J.P. Boutros, who resigned his position on Feb. 25 about a week after Stintz vacated her role as head of the transit commission to launch her mayoralty campaign, is up against municipal lawyer Adam Tanel, fire and security officer Michael Coll and project manager Christin Carmichael Greb in the competition for the Eglinton-Lawrence council seat.

Boutros, 41, who lives in the riding with his wife and son, told the Town Crier the experience of the last four years makes him the right candidate for the job.

“I’ve been at the centre of every major decision the city has had to make and, frankly, the province as well,” he said, referring to transit issues. “There are very few people who are non-incumbents who can have both the knowledge and skillset to be an advocate at city hall, know their neighbours and be able to bridge both.”

Like Boutros, Carmichael Greb and Tanel are launching political campaigns for the first time.
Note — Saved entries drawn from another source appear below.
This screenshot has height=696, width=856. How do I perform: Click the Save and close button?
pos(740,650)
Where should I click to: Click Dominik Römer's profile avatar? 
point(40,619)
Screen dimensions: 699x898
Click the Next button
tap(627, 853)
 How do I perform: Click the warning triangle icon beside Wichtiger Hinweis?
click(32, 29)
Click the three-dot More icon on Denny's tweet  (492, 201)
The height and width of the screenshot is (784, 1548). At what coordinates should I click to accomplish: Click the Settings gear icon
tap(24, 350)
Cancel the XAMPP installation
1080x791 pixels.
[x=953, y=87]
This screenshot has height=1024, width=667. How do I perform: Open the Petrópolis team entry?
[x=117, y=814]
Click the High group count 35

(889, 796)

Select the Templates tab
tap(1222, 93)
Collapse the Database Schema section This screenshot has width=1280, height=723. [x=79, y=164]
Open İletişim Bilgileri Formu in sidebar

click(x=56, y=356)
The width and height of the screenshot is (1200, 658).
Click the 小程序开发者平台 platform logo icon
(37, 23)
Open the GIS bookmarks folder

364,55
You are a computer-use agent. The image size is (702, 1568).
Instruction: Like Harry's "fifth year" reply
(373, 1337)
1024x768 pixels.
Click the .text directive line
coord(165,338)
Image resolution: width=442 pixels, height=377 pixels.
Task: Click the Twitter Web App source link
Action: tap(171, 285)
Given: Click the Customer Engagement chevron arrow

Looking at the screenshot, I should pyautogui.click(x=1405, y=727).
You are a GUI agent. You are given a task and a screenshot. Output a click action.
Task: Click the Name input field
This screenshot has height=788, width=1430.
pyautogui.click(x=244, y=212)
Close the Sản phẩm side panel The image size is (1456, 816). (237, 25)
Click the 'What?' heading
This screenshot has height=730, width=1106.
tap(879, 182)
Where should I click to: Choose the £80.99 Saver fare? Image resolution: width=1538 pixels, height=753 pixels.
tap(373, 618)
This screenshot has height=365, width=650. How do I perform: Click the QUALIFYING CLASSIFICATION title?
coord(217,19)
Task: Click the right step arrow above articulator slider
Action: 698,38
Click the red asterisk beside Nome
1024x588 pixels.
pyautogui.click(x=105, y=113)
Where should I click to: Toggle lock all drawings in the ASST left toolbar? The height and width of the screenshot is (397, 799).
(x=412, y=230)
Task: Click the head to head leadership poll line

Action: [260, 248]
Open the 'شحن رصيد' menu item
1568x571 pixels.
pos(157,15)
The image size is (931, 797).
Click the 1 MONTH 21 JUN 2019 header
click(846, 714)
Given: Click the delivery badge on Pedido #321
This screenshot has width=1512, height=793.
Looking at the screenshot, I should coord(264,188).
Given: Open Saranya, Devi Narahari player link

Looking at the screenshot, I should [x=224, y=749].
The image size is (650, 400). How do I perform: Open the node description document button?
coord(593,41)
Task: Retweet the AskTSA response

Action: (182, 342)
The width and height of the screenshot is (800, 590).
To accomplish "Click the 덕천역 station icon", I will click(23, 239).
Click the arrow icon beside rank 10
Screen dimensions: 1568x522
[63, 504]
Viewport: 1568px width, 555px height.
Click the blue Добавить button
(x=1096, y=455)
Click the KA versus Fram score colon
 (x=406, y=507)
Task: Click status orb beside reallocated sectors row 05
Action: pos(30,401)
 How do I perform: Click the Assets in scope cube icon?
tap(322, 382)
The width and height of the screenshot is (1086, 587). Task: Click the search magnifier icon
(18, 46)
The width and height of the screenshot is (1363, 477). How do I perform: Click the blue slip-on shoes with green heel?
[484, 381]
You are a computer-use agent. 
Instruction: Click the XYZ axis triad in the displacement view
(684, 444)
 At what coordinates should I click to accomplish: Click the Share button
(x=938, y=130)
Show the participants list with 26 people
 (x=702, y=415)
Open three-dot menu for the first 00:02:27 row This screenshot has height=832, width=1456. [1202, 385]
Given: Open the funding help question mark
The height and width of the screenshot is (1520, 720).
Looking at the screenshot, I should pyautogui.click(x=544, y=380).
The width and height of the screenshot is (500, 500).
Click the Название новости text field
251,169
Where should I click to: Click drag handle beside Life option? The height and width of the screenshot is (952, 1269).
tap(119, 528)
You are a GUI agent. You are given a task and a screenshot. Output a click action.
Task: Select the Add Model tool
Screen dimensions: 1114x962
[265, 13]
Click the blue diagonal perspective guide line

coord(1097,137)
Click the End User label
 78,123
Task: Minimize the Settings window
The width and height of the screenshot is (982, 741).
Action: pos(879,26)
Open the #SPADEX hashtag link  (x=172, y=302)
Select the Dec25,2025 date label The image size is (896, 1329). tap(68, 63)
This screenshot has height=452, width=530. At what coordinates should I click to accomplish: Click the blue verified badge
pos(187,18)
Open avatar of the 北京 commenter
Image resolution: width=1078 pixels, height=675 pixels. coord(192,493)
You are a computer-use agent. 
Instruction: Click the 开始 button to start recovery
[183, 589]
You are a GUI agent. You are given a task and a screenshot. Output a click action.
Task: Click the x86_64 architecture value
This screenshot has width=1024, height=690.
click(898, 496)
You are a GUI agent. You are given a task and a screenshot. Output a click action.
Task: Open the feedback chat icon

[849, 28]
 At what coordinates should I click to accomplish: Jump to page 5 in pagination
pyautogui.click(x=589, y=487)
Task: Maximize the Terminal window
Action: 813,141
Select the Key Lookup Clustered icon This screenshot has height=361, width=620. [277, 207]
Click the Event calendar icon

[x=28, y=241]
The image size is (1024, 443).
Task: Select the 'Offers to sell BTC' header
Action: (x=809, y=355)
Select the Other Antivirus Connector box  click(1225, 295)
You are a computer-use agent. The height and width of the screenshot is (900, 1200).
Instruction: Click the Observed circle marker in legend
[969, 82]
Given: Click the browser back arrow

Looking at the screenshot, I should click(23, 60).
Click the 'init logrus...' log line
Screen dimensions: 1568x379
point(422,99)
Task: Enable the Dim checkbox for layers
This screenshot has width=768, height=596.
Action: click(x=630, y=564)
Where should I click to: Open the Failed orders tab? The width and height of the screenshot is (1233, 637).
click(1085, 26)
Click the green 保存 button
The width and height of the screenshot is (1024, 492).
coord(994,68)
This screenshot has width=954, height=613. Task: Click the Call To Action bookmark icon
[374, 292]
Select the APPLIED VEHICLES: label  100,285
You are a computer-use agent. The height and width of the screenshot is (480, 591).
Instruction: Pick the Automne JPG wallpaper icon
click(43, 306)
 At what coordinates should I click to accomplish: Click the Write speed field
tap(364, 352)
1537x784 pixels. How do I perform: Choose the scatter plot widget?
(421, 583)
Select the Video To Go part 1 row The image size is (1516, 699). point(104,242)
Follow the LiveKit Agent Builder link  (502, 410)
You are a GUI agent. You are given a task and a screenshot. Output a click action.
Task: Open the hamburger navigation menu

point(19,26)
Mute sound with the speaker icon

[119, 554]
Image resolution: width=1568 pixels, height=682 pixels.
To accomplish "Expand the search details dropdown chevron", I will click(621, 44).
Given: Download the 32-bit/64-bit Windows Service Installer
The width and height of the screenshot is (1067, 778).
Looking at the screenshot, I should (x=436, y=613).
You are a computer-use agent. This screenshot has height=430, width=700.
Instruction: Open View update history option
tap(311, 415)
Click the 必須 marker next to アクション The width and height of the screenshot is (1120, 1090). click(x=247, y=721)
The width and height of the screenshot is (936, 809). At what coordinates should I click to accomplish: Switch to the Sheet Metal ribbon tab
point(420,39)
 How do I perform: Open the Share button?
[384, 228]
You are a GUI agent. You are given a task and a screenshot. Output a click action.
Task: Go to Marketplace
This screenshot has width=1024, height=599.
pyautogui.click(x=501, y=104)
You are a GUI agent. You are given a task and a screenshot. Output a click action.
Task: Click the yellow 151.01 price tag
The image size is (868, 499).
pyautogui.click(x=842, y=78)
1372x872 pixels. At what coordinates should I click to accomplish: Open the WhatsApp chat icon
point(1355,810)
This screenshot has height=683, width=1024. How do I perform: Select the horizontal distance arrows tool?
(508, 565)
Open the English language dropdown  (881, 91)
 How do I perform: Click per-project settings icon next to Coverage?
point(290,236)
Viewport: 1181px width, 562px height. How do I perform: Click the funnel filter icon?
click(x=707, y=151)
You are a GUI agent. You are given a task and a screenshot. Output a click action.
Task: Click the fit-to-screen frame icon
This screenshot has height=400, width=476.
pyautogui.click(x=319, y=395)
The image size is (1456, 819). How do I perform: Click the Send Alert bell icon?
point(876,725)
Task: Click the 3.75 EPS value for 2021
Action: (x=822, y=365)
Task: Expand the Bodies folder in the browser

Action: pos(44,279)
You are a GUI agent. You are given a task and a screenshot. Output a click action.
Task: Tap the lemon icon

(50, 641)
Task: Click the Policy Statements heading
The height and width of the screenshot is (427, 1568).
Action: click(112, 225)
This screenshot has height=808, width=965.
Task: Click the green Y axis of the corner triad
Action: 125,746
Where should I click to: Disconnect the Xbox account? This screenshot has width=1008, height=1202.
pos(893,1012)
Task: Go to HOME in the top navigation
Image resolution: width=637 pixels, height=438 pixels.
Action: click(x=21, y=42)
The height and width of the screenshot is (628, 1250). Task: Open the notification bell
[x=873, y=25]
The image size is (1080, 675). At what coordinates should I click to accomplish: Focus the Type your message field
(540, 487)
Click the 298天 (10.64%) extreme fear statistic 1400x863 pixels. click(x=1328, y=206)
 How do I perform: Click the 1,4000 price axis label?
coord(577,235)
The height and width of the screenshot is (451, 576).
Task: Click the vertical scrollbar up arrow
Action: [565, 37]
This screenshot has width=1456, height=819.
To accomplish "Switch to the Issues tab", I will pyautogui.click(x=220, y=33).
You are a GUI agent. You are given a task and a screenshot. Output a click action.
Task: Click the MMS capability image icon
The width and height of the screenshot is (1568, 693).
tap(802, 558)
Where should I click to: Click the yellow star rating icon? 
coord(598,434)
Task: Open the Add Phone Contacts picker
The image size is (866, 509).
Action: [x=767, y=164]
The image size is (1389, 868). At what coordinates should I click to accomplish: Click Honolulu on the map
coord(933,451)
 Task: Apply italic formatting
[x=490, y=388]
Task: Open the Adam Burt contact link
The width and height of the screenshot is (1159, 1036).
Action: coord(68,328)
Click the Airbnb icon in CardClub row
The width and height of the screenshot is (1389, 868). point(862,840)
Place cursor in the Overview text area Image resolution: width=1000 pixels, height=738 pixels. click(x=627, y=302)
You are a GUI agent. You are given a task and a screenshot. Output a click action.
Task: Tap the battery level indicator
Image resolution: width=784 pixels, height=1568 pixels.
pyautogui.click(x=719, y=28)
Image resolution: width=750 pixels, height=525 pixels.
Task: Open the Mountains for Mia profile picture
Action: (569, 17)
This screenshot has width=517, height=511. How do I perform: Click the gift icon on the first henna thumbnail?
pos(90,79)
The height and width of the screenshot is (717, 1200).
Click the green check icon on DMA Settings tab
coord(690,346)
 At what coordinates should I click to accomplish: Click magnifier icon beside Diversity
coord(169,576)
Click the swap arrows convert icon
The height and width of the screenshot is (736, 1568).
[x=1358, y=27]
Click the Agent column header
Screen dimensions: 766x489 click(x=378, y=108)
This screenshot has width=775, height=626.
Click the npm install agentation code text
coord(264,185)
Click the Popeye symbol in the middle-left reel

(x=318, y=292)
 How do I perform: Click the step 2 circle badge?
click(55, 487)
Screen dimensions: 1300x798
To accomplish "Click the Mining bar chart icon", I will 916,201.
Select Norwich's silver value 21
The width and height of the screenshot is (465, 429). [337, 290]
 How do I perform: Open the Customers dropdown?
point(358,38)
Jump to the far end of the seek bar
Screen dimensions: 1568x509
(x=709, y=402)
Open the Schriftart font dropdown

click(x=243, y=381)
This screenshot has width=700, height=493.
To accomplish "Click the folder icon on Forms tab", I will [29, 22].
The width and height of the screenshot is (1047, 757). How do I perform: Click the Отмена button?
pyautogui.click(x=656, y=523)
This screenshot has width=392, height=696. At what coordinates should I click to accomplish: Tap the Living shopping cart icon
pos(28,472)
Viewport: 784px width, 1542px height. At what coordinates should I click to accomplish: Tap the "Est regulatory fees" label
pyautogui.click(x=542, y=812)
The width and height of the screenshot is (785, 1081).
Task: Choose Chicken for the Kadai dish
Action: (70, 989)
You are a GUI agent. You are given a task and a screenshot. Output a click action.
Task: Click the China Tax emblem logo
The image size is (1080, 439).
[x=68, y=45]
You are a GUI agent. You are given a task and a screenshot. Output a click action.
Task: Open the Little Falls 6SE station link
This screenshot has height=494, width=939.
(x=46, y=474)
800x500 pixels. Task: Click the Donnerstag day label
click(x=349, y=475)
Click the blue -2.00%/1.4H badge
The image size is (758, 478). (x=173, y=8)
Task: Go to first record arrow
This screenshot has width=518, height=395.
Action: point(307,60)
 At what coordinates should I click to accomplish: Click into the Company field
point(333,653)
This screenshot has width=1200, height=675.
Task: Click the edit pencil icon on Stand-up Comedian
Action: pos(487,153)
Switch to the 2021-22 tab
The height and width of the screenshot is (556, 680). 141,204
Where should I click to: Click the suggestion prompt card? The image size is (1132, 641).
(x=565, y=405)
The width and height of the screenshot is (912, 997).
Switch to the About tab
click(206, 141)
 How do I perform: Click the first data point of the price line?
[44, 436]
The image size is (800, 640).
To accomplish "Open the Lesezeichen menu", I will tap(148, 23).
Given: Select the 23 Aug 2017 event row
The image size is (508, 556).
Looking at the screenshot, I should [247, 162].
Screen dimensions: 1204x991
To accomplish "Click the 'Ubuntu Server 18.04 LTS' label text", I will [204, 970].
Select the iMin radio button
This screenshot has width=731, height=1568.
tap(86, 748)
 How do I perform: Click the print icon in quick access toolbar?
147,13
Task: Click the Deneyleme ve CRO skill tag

Coll ran for the Ward 16 seat in 2010, finishing third with slightly less than 10 percent of the vote.

Boutros, who is also a member of the Eglinton Park Residents’ Association, says transit and the role of the Ontario Municipal Board in new developments will be focal points of his campaign. He wants to look at the feasibility of having a separate municipal board for Toronto, especially considering the prospect of Yonge and Eglinton “turning into Yonge and Bloor in 20 years.”

“We have to plan this out the right way and we have to do it now,” he said. “You don’t get second chances at this.

“We need to be masters of our own house. The OMB is such an anachronism.”

Development pressures is also a major issue for Tanel, 28, who says he has worked on at least 10 cases involving municipalities facing development or zoning issues.

“I think having some municipal-law experience is something lacking on current city council, and that’s something I would like to change,” he said.

Tanel, who lives just outside of Ward 16 with his wife Lauren, said he’s been “profoundly disappointed” with city hall in the last four years and doesn’t think there has been sufficient progress on “the big files.”

“I’m not going to sit on the sidelines anymore and just complain about our city not making progress,” he said. “I think it’s time to
get into the fray and move our city forward.”

Carmichael Greb, a 36-year-old married mother of two who grew up in North Toronto, lists public transit and gridlock, development, and community issues as figuring prominently in her platform.

“The decisions that are being made today are the decisions that will affect the city my children will inherit,” she said in an earlier interview.